Re: Testing the _REMOTEHOSTNAME_ in a rule

[Karsten Bräckelmann <gu...@rudersport.de>]

On Mon, 2013-10-21 at 13:19 -0600, Philip Prindeville wrote:
> On Oct 19, 2013, at 5:28 PM, Karsten Bräckelmann <gu...@rudersport.de> wrote:

> >   RULE_NAME  X-Spam-Relays-Untrusted =~ /^[^\]]+ rdns=evil.example.net /
> > 
> > That rdns value is added to the Received header by your SMTP, and your
> > MX actually should be listed as by value in that very [...] block.
> 
> Thanks.  By the way, in your example, the dots in evil.example.net need
> to be escaped, don't they?

It's not a must, but definitely best practice, yes.

(Properly escaping the dot if you want to literally match a dot, rather
than "any char" is even more important in the general case.
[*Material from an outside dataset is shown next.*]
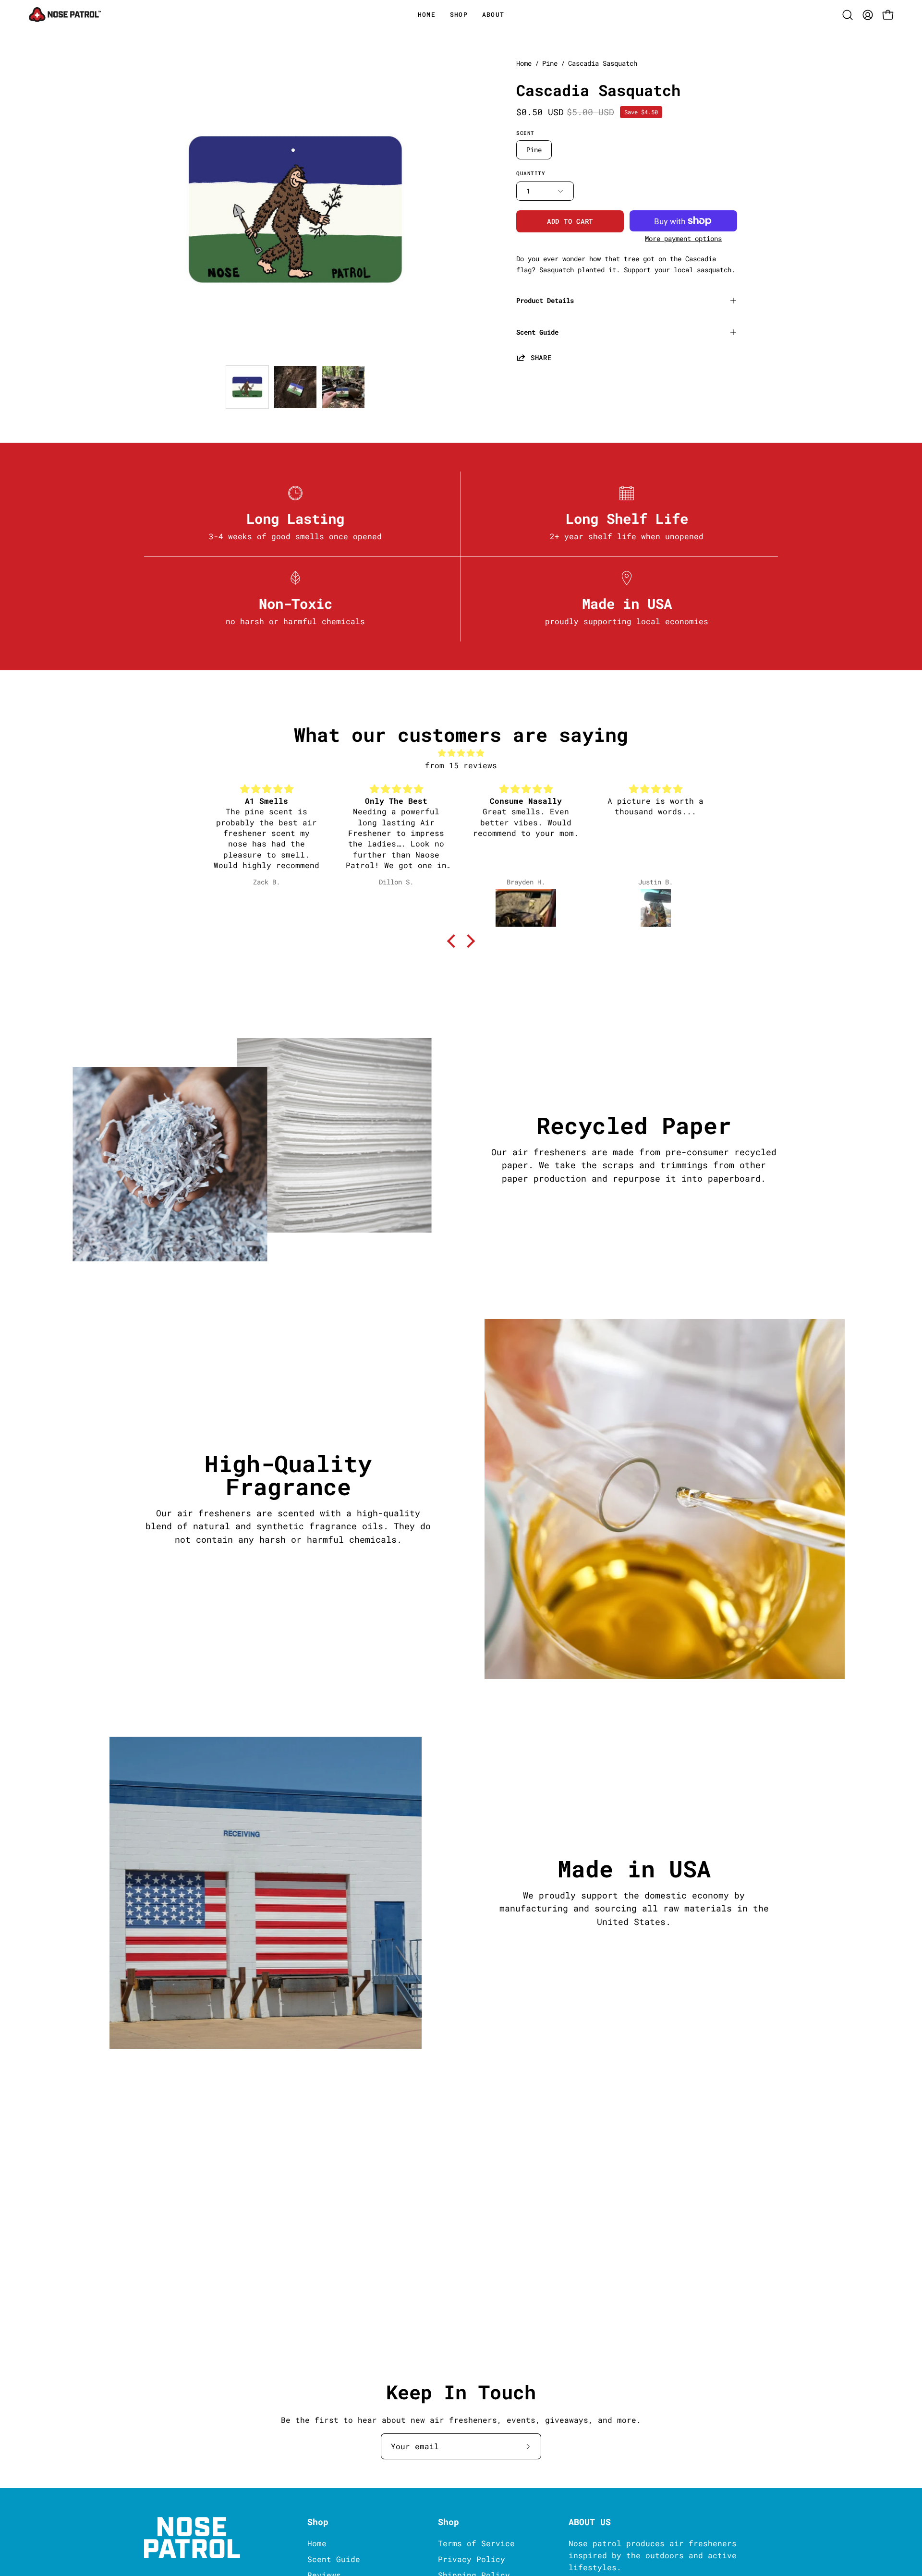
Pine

In this very
example FPs are almost impossible due to the trailing space, anchoring
the TLD and "readable" domain.)


-- 
char *t="\10pse\0r\0dtu\0.@ghno\x4e\xc8\x79\xf4\xab\x51\x8a\x10\xf4\xf4\xc4";
main(){ char h,m=h=*t++,*x=t+2*h,c,i,l=*x,s=0; for (i=0;i<l;i++){ i%8? c<<=1:
(c=*++x); c&128 && (s+=h); if (!(h>>=1)||!t[s+h]){ putchar(t[s]);h=m;s=0; }}}

Re: Testing the _REMOTEHOSTNAME_ in a rule

[Philip Prindeville <ph...@redfish-solutions.com>]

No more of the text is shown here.